What is needed is every line of the data that includes the word "checkbox". Please copy each one.

▶ _Extracted data entries_:
• • • •
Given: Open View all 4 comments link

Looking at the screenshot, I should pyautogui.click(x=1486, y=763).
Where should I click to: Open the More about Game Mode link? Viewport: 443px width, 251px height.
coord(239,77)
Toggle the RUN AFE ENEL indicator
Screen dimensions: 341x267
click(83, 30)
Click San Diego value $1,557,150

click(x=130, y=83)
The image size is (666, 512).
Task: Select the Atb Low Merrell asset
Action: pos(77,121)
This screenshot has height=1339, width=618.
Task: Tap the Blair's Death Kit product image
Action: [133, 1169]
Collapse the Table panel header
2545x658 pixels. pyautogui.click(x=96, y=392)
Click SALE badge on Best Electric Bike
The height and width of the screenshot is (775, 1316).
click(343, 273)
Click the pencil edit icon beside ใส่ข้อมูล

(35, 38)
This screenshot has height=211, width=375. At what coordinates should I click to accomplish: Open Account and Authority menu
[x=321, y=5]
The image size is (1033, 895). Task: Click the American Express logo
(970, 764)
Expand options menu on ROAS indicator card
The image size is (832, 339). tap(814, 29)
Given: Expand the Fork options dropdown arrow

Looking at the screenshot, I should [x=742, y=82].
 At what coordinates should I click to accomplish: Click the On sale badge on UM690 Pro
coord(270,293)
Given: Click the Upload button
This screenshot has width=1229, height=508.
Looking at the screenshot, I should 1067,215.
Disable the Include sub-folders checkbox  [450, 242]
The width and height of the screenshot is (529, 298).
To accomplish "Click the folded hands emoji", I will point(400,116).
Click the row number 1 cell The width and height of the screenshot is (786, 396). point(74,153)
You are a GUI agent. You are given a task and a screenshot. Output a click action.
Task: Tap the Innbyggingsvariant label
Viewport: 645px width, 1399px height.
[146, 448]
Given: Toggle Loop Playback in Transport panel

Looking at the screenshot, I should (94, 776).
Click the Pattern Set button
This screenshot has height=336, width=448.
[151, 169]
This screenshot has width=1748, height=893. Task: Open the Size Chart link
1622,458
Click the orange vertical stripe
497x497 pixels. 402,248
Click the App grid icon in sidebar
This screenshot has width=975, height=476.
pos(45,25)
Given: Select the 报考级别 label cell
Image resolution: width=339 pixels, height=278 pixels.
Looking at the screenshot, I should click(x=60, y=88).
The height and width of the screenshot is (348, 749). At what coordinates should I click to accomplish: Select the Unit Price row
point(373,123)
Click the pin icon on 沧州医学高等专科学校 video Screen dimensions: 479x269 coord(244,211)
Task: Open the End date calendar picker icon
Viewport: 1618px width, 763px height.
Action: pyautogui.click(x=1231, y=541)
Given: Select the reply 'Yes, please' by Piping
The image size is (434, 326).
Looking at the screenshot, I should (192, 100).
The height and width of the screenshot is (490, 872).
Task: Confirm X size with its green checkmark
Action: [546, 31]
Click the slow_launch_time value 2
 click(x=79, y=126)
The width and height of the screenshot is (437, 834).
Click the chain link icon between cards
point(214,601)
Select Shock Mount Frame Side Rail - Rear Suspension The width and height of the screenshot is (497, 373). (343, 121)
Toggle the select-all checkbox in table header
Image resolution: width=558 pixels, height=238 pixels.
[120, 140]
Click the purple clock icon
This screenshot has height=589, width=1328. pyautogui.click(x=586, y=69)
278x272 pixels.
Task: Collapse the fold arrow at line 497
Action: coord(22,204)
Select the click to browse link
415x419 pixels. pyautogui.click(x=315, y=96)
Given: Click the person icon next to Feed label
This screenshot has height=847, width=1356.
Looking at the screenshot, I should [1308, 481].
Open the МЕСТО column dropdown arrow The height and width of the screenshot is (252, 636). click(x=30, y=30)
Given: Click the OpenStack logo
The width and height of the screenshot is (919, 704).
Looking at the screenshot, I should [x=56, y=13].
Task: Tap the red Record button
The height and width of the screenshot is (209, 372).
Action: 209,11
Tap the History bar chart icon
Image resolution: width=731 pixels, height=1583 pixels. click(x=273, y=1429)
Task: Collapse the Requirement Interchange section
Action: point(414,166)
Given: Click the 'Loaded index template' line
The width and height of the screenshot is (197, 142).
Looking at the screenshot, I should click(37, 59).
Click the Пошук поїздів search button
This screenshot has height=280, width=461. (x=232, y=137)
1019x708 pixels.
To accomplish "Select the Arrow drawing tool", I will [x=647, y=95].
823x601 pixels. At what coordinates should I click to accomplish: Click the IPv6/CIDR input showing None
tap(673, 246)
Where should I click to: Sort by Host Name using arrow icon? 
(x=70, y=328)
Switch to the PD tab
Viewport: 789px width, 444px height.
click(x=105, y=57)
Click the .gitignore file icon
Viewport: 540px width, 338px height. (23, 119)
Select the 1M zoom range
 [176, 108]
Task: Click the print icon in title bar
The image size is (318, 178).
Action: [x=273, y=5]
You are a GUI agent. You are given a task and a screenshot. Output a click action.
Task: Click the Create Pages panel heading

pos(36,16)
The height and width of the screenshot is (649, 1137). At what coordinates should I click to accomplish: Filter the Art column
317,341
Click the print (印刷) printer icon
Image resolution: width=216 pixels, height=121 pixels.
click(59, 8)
• • • •
▶ _Result_:
Disable the Include sub-folders checkbox  [450, 242]
Toggle the select-all checkbox in table header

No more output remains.